Direction —
Reproduce verbatim the lines of the items beginning with the line that contains "at (57, 254)." and continuing through the last line of the items, both ends included.

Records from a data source
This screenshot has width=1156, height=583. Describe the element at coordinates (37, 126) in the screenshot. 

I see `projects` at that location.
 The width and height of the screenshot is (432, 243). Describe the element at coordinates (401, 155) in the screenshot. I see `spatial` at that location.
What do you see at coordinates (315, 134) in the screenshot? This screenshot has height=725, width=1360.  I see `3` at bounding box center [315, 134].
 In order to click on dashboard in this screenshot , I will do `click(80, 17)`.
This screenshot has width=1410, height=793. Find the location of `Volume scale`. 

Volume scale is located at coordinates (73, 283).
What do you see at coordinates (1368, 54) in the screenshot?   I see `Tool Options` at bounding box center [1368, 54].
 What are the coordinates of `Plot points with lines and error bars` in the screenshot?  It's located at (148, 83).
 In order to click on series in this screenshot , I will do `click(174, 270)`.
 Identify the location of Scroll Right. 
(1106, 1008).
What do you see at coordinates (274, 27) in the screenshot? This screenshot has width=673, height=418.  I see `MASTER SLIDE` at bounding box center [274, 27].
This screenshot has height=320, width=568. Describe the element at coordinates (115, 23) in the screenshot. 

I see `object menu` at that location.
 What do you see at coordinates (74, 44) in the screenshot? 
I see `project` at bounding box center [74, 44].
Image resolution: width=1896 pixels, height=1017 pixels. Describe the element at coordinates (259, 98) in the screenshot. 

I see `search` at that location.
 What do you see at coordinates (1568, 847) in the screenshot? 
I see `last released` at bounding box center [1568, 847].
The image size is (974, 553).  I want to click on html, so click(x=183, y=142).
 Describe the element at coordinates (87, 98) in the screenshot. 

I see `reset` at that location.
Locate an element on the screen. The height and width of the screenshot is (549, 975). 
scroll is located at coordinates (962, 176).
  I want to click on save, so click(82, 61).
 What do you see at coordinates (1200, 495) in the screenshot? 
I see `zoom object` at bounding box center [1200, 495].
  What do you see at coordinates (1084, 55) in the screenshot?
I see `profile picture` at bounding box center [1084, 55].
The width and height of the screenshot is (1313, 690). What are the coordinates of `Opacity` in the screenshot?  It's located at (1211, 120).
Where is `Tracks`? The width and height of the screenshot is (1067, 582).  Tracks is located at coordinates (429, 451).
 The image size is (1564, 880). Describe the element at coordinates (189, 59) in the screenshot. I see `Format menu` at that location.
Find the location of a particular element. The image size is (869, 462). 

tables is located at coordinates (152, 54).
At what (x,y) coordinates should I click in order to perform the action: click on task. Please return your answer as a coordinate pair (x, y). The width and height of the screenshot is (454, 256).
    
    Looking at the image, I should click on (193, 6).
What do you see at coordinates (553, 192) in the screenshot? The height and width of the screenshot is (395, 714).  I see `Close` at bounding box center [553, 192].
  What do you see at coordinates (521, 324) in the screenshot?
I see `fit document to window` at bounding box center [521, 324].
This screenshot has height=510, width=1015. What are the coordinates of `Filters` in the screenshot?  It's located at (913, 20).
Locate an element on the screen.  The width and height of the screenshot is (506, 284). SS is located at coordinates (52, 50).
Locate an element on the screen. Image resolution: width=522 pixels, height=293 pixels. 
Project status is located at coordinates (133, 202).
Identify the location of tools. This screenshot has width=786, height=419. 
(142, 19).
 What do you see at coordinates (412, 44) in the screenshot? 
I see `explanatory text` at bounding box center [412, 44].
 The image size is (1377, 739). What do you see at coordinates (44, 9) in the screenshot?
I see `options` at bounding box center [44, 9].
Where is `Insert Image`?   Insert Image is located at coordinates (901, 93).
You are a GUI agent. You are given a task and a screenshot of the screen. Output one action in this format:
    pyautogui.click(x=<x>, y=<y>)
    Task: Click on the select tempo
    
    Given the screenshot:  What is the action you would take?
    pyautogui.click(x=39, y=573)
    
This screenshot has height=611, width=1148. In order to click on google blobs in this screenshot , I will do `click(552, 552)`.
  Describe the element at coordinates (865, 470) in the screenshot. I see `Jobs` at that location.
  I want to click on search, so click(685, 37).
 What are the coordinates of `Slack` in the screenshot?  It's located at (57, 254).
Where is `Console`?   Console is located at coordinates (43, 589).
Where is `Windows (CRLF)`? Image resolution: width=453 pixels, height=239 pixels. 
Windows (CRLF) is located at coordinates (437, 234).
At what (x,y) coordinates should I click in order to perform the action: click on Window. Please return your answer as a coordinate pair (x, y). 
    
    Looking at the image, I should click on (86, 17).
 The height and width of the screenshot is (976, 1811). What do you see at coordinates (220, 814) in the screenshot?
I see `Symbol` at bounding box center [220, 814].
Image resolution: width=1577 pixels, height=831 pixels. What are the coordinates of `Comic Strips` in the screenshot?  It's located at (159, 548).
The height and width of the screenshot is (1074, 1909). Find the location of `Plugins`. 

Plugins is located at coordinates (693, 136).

The response —
 What are the coordinates of `Slack` in the screenshot?  It's located at (57, 254).
Where is `Console`?   Console is located at coordinates (43, 589).
Where is `Windows (CRLF)`? Image resolution: width=453 pixels, height=239 pixels. 
Windows (CRLF) is located at coordinates (437, 234).
At what (x,y) coordinates should I click in order to perform the action: click on Window. Please return your answer as a coordinate pair (x, y). 
    
    Looking at the image, I should click on (86, 17).
 The height and width of the screenshot is (976, 1811). What do you see at coordinates (220, 814) in the screenshot?
I see `Symbol` at bounding box center [220, 814].
Image resolution: width=1577 pixels, height=831 pixels. What are the coordinates of `Comic Strips` in the screenshot?  It's located at (159, 548).
The height and width of the screenshot is (1074, 1909). Find the location of `Plugins`. 

Plugins is located at coordinates (693, 136).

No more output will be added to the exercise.